→ **What is expected**
Repeat all of the data precisely.

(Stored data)
....

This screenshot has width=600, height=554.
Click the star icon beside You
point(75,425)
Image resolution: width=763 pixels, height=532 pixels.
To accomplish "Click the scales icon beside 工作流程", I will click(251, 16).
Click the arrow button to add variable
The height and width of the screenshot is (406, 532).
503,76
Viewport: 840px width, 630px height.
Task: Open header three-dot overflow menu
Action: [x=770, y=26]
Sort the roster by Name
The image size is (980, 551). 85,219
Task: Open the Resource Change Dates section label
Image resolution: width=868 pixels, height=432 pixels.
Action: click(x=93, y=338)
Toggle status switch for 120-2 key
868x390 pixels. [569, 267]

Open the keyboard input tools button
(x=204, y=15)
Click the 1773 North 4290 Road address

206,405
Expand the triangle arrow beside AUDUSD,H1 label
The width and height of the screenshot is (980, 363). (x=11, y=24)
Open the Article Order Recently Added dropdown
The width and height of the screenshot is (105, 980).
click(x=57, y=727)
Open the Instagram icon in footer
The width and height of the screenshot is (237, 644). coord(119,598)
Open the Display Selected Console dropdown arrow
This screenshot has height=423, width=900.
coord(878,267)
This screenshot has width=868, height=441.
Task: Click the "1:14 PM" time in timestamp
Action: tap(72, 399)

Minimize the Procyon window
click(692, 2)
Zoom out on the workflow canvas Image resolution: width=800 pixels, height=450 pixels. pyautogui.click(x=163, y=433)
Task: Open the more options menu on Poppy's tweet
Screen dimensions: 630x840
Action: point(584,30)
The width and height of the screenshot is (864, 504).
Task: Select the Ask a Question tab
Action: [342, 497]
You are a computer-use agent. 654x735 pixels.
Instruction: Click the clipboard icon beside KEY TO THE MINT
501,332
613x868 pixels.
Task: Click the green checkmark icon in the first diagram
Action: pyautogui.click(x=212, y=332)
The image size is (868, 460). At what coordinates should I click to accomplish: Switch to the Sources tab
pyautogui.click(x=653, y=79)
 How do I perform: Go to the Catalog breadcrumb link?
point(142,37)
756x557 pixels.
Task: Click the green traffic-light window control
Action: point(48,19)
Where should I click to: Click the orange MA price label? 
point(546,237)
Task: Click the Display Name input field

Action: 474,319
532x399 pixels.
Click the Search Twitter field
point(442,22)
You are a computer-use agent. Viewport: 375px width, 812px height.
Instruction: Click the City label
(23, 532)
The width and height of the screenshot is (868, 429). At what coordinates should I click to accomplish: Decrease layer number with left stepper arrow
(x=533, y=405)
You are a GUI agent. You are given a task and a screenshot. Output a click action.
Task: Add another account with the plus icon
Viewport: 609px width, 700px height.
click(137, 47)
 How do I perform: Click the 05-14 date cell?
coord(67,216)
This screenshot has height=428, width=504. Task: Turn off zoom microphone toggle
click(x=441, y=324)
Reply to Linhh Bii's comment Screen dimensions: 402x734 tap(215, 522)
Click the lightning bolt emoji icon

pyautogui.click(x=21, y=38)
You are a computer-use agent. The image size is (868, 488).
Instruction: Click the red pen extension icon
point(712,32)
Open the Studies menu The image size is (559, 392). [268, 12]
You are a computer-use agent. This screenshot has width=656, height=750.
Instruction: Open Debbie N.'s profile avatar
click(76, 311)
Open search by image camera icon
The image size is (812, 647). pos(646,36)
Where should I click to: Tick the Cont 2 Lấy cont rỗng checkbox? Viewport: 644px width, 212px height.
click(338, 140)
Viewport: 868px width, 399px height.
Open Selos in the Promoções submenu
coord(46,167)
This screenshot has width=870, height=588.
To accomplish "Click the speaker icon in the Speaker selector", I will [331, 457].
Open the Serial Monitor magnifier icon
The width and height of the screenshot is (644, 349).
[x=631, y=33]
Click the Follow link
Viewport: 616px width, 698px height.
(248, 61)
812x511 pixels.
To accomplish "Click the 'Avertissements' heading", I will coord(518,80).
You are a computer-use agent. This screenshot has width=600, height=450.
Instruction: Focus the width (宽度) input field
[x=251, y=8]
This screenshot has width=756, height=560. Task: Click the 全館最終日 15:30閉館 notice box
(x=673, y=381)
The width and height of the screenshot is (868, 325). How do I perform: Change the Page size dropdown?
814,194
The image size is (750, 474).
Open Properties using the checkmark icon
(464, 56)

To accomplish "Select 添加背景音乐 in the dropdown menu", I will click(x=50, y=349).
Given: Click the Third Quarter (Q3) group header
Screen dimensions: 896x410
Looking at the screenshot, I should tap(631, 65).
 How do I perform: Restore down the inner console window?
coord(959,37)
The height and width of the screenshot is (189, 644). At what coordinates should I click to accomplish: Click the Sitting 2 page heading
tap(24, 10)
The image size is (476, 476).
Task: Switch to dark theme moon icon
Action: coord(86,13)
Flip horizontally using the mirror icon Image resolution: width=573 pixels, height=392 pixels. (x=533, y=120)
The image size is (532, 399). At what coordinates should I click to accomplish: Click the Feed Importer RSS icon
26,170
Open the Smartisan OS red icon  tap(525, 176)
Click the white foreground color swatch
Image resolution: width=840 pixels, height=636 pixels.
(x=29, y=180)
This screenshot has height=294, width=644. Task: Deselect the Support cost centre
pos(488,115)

....

→ **Task output**
This screenshot has width=600, height=554.
Click the star icon beside You
point(75,425)
Image resolution: width=763 pixels, height=532 pixels.
To accomplish "Click the scales icon beside 工作流程", I will click(251, 16).
Click the arrow button to add variable
The height and width of the screenshot is (406, 532).
503,76
Viewport: 840px width, 630px height.
Task: Open header three-dot overflow menu
Action: [x=770, y=26]
Sort the roster by Name
The image size is (980, 551). 85,219
Task: Open the Resource Change Dates section label
Image resolution: width=868 pixels, height=432 pixels.
Action: click(x=93, y=338)
Toggle status switch for 120-2 key
868x390 pixels. [569, 267]

Open the keyboard input tools button
(x=204, y=15)
Click the 1773 North 4290 Road address

206,405
Expand the triangle arrow beside AUDUSD,H1 label
The width and height of the screenshot is (980, 363). (x=11, y=24)
Open the Article Order Recently Added dropdown
The width and height of the screenshot is (105, 980).
click(x=57, y=727)
Open the Instagram icon in footer
The width and height of the screenshot is (237, 644). coord(119,598)
Open the Display Selected Console dropdown arrow
This screenshot has height=423, width=900.
coord(878,267)
This screenshot has width=868, height=441.
Task: Click the "1:14 PM" time in timestamp
Action: tap(72, 399)

Minimize the Procyon window
click(692, 2)
Zoom out on the workflow canvas Image resolution: width=800 pixels, height=450 pixels. pyautogui.click(x=163, y=433)
Task: Open the more options menu on Poppy's tweet
Screen dimensions: 630x840
Action: point(584,30)
The width and height of the screenshot is (864, 504).
Task: Select the Ask a Question tab
Action: [342, 497]
You are a computer-use agent. 654x735 pixels.
Instruction: Click the clipboard icon beside KEY TO THE MINT
501,332
613x868 pixels.
Task: Click the green checkmark icon in the first diagram
Action: pyautogui.click(x=212, y=332)
The image size is (868, 460). At what coordinates should I click to accomplish: Switch to the Sources tab
pyautogui.click(x=653, y=79)
 How do I perform: Go to the Catalog breadcrumb link?
point(142,37)
756x557 pixels.
Task: Click the green traffic-light window control
Action: point(48,19)
Where should I click to: Click the orange MA price label? 
point(546,237)
Task: Click the Display Name input field

Action: 474,319
532x399 pixels.
Click the Search Twitter field
point(442,22)
You are a computer-use agent. Viewport: 375px width, 812px height.
Instruction: Click the City label
(23, 532)
The width and height of the screenshot is (868, 429). At what coordinates should I click to accomplish: Decrease layer number with left stepper arrow
(x=533, y=405)
You are a GUI agent. You are given a task and a screenshot. Output a click action.
Task: Add another account with the plus icon
Viewport: 609px width, 700px height.
click(137, 47)
 How do I perform: Click the 05-14 date cell?
coord(67,216)
This screenshot has height=428, width=504. Task: Turn off zoom microphone toggle
click(x=441, y=324)
Reply to Linhh Bii's comment Screen dimensions: 402x734 tap(215, 522)
Click the lightning bolt emoji icon

pyautogui.click(x=21, y=38)
You are a computer-use agent. The image size is (868, 488).
Instruction: Click the red pen extension icon
point(712,32)
Open the Studies menu The image size is (559, 392). [268, 12]
You are a computer-use agent. This screenshot has width=656, height=750.
Instruction: Open Debbie N.'s profile avatar
click(76, 311)
Open search by image camera icon
The image size is (812, 647). pos(646,36)
Where should I click to: Tick the Cont 2 Lấy cont rỗng checkbox? Viewport: 644px width, 212px height.
click(338, 140)
Viewport: 868px width, 399px height.
Open Selos in the Promoções submenu
coord(46,167)
This screenshot has width=870, height=588.
To accomplish "Click the speaker icon in the Speaker selector", I will [331, 457].
Open the Serial Monitor magnifier icon
The width and height of the screenshot is (644, 349).
[x=631, y=33]
Click the Follow link
Viewport: 616px width, 698px height.
(248, 61)
812x511 pixels.
To accomplish "Click the 'Avertissements' heading", I will coord(518,80).
You are a computer-use agent. This screenshot has width=600, height=450.
Instruction: Focus the width (宽度) input field
[x=251, y=8]
This screenshot has width=756, height=560. Task: Click the 全館最終日 15:30閉館 notice box
(x=673, y=381)
The width and height of the screenshot is (868, 325). How do I perform: Change the Page size dropdown?
814,194
The image size is (750, 474).
Open Properties using the checkmark icon
(464, 56)

To accomplish "Select 添加背景音乐 in the dropdown menu", I will click(x=50, y=349).
Given: Click the Third Quarter (Q3) group header
Screen dimensions: 896x410
Looking at the screenshot, I should tap(631, 65).
 How do I perform: Restore down the inner console window?
coord(959,37)
The height and width of the screenshot is (189, 644). At what coordinates should I click to accomplish: Click the Sitting 2 page heading
tap(24, 10)
The image size is (476, 476).
Task: Switch to dark theme moon icon
Action: coord(86,13)
Flip horizontally using the mirror icon Image resolution: width=573 pixels, height=392 pixels. (x=533, y=120)
The image size is (532, 399). At what coordinates should I click to accomplish: Click the Feed Importer RSS icon
26,170
Open the Smartisan OS red icon  tap(525, 176)
Click the white foreground color swatch
Image resolution: width=840 pixels, height=636 pixels.
(x=29, y=180)
This screenshot has height=294, width=644. Task: Deselect the Support cost centre
pos(488,115)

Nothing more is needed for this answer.